ABOUT THIS EXERCISE:
A word-for-word copy of the records is needed, with every picture left out.

Dataset entries:
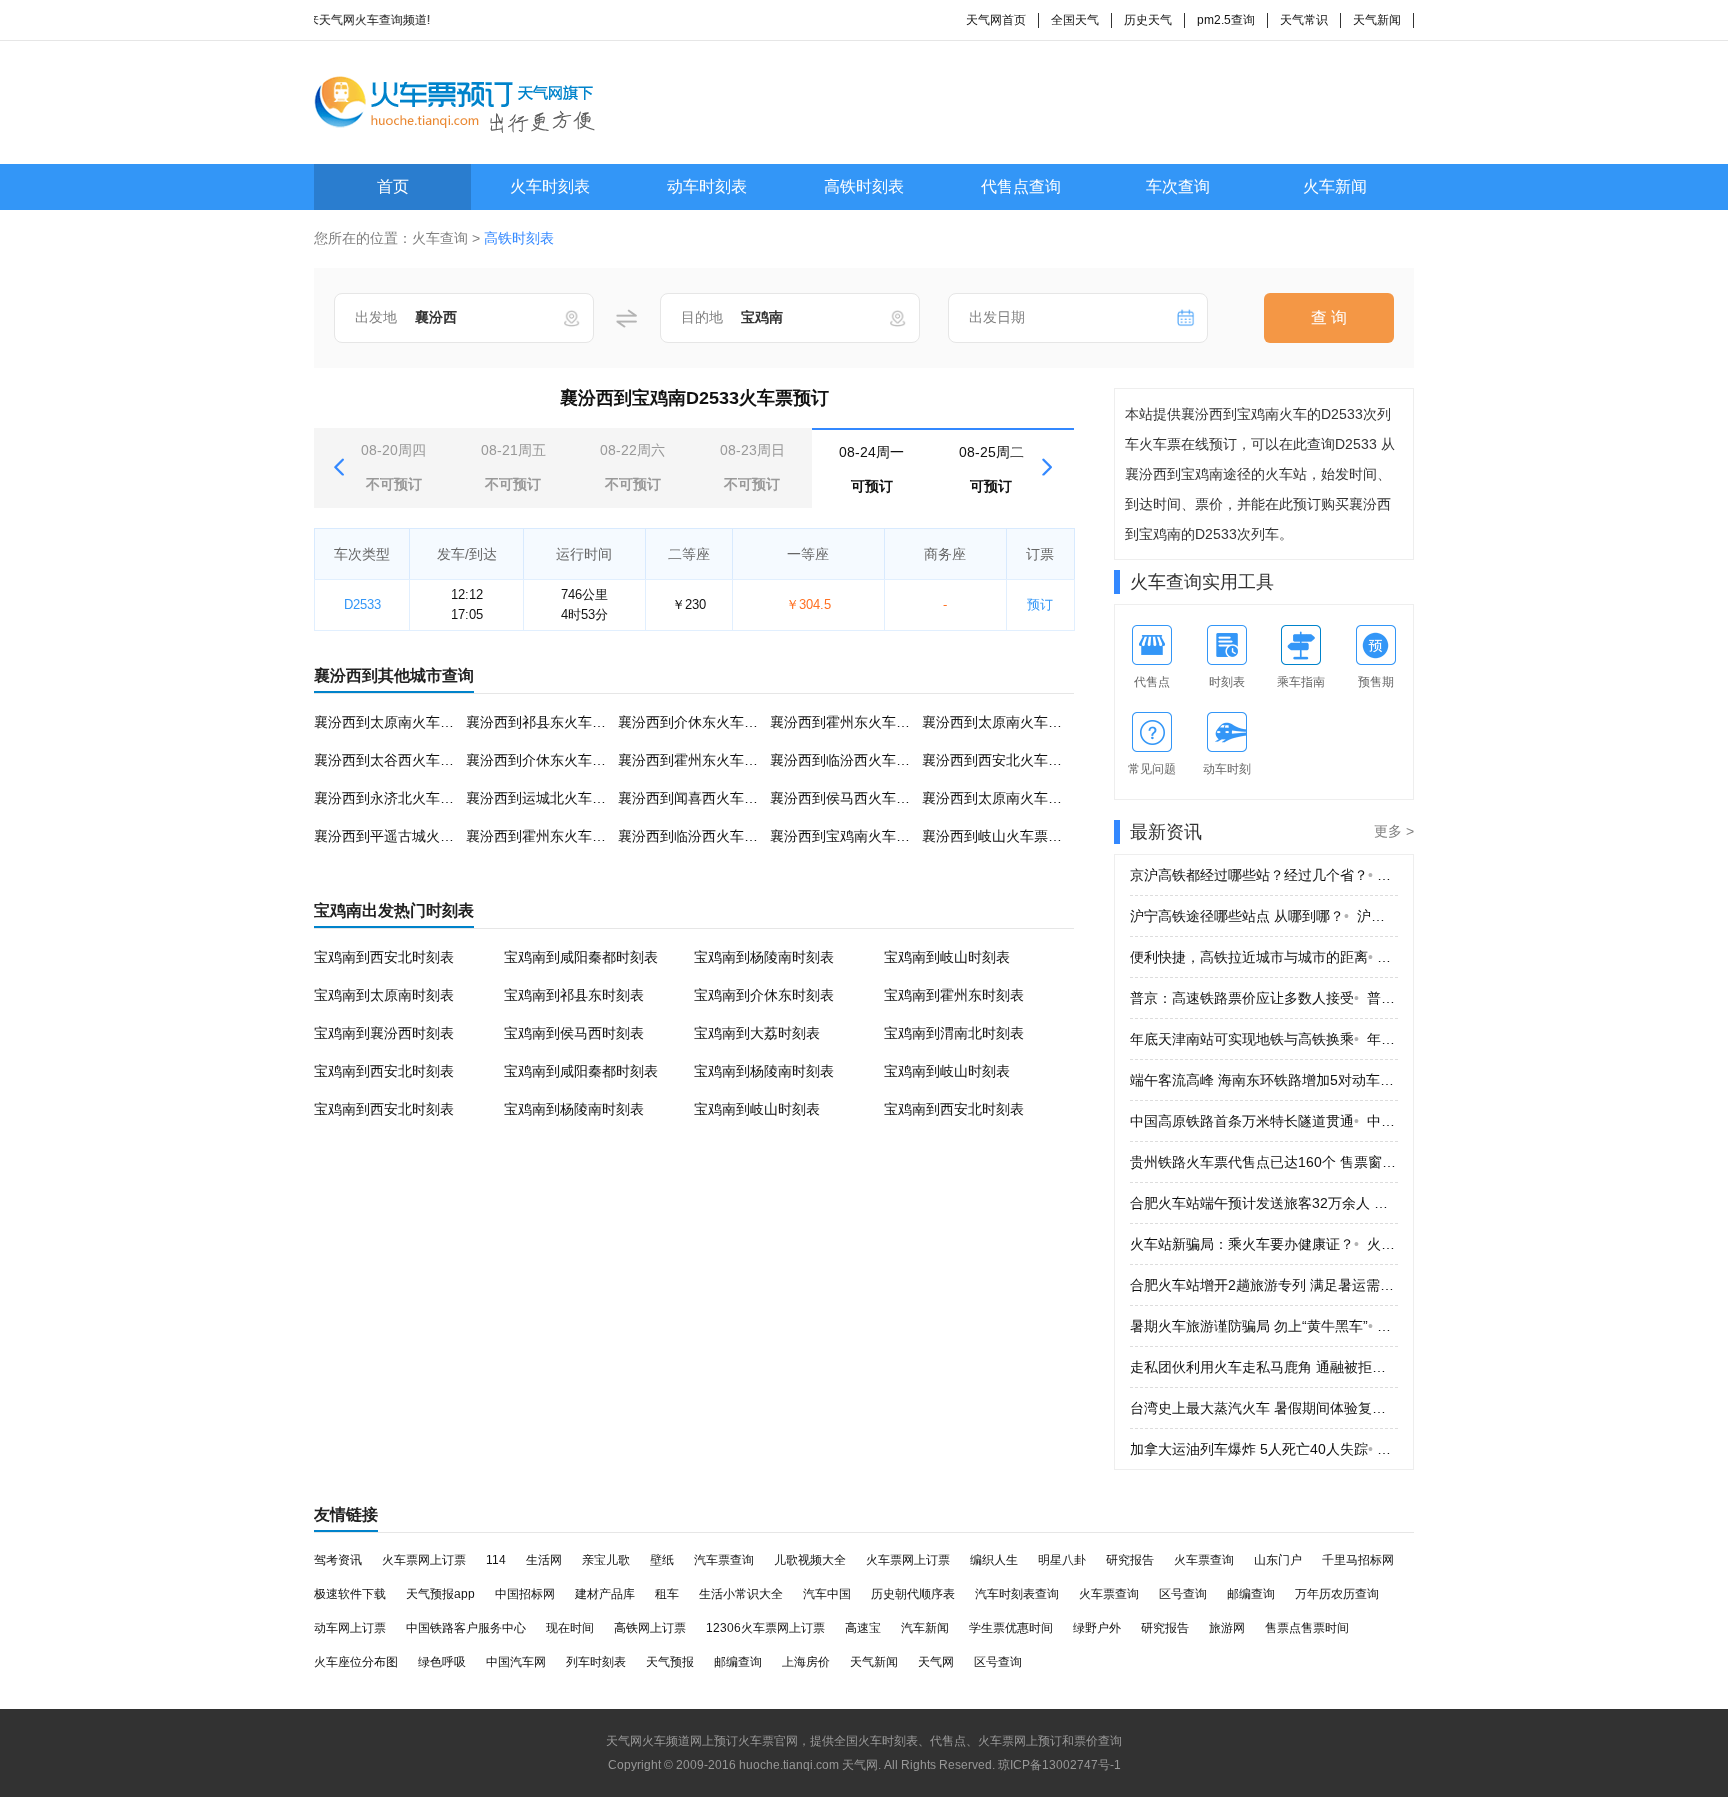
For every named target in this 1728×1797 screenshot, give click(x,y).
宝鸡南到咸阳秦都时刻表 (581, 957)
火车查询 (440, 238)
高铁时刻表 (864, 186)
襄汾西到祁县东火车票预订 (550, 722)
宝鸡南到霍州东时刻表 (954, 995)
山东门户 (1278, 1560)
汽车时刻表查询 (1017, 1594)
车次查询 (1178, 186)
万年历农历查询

SOLUTION:
For every named target in this 1728×1797 screenshot, give click(x,y).
宝鸡南到咸阳秦都时刻表 (581, 957)
火车查询 (440, 238)
高铁时刻表 (864, 186)
襄汾西到祁县东火车票预订 (550, 722)
宝鸡南到霍州东时刻表 (954, 995)
山东门户 (1278, 1560)
汽车时刻表查询 (1017, 1594)
车次查询 (1178, 186)
万年历农历查询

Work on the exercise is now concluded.